What are the terms in this equation? Well, there are 3 possible outcomes: \mathbf{a}' could be the right portfolio and you could discover it right away, \mathbf{a}' could be the right portfolio and you might not discover it until it’s too late, and \mathbf{a} could be the right portfolio all along. The first 3 terms represent your payouts in each of these states weighted by the probabilities that they occur. The final term is just your cognitive costs.
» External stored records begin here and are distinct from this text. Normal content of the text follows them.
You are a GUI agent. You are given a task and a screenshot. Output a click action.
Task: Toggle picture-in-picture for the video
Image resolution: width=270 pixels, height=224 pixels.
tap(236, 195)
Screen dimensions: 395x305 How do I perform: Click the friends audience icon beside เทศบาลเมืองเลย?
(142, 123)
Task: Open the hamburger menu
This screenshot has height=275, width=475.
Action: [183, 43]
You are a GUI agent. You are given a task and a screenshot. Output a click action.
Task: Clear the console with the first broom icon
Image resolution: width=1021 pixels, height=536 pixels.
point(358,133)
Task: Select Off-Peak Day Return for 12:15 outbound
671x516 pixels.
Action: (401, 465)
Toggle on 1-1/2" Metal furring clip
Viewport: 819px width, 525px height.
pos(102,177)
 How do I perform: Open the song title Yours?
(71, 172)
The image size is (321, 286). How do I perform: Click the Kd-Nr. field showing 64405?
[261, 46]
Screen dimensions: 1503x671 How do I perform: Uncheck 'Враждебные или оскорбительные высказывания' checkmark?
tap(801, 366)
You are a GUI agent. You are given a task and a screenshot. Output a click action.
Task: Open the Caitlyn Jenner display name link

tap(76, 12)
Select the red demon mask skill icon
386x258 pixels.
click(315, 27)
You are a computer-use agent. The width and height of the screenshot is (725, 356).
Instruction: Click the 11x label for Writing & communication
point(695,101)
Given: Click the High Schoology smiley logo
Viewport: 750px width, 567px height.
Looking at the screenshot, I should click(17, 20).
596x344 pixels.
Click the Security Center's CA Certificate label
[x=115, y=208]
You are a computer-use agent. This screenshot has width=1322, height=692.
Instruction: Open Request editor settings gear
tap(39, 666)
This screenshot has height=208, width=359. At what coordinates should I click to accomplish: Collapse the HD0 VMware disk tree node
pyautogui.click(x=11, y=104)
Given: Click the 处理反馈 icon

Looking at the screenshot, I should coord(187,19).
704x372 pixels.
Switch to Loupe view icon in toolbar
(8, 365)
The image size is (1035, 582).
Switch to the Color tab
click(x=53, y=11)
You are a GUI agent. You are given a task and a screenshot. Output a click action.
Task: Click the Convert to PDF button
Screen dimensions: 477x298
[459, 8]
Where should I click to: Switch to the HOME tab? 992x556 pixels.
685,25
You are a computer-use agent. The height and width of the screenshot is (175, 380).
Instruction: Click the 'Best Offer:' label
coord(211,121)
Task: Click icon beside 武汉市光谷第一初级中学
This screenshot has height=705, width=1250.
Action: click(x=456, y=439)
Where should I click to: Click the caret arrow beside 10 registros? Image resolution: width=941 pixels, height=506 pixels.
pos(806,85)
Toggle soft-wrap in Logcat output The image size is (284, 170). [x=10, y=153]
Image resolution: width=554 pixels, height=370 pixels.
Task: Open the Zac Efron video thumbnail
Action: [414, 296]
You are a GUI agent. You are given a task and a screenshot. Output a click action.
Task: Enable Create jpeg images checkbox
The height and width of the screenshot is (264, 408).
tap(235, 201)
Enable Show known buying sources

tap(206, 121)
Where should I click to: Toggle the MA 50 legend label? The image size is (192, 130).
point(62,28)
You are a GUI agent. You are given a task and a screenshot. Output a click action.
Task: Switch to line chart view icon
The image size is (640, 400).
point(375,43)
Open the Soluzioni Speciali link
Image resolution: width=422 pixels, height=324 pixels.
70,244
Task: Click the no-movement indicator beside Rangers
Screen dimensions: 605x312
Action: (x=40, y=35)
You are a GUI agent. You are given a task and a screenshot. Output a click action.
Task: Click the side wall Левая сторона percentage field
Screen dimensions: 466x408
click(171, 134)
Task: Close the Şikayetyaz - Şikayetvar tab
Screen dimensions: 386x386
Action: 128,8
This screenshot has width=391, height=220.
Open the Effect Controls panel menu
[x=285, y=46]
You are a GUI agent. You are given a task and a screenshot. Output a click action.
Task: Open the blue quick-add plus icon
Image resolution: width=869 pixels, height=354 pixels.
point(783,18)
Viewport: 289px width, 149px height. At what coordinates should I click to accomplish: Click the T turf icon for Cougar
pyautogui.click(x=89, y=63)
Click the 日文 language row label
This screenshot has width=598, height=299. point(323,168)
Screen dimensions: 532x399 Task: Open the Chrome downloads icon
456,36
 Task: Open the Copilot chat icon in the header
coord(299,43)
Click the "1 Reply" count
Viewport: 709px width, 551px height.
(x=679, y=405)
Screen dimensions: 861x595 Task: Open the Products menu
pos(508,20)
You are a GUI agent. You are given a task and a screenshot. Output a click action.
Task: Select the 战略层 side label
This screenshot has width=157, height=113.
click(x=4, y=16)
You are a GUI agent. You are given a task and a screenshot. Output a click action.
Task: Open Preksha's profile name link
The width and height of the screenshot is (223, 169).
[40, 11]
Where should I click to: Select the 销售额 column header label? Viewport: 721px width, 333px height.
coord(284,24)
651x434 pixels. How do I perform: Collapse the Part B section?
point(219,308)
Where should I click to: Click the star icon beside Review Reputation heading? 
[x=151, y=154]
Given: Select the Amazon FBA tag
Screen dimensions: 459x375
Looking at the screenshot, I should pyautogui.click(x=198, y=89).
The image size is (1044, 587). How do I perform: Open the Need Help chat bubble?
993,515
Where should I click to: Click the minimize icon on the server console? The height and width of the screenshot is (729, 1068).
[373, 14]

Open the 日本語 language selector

Differentiating with respect to your cognitive effort level, \pi, and observing that in equilibrium is has to be that \pi = \pi^* yields:

(14)   \begin{align*}   \left.\frac{d\mathrm{Eff}}{d\pi} \right|_{\pi^*} &= \rho \cdot c_{\mathrm{Rebal}} + \rho \cdot h - \rho \cdot \left( \frac{\rho \cdot (1 - \pi^*)}{1 - \rho \cdot \pi^*} \right) \cdot \theta_{\mathrm{Market}} \cdot \delta \end{align*}

This equation is pretty interesting. It says that you will search until your marginal cost of mulling over your portfolio equals your expected rebalancing costs plus a pair of additional terms. The first extra term says that you will increase your cognitive efforts in order to avoid being held up by Mr. Market after the fact. The second additional term says that you won’t fully account for this hold up problem since you can adjust the price ex ante. The sum of these additional terms will always be greater than 0; thus, you will always expend too much cognitive effort. Put differently, this model is populated by Woody Allen traders who neurotically search for negative contingencies.

6. Discussion

This model delivers a couple of interesting implications. First, spontaneous cognition is a natural source of noise in financial markets. This is an attractive feature since noise traders are akin to theoretical dark matter. Without them, informed traders would be unable to exploit their informational advantage in existing noisy rational expectations models. Nevertheless, these traders are inherently difficult to identify in the data and make welfare analysis problematic. How should the social planner weight noise trader utility?

Second, traders spend too much time trying to identify the perfect portfolio position. If you are a statistical arbitrageur, you obviously can’t sit on the sidelines until you have a sure fire strategy. You have to trade even when you are not completely certain about your strategy’s payouts. No one will pay you fees to sit on their money. Interestingly, I find that traders might well choose to expend too much cognitive effort looking for holes in your strategy in order not to be held-up by Mr. Market. I have never seen another model predict this.

Third and finally, traders specialize in identifying bad news for themselves. A trader has little motivation to look for confirming evidence that position \mathbf{a} is correct. After all, this would be his portfolio position if he exerted no effort whatsoever and spent the morning in sweatpants on his couch. In fact, the adverse selection problem can be severe enough that traders will not go through with the trade unless they find something wrong with the boiler-plate portfolio position.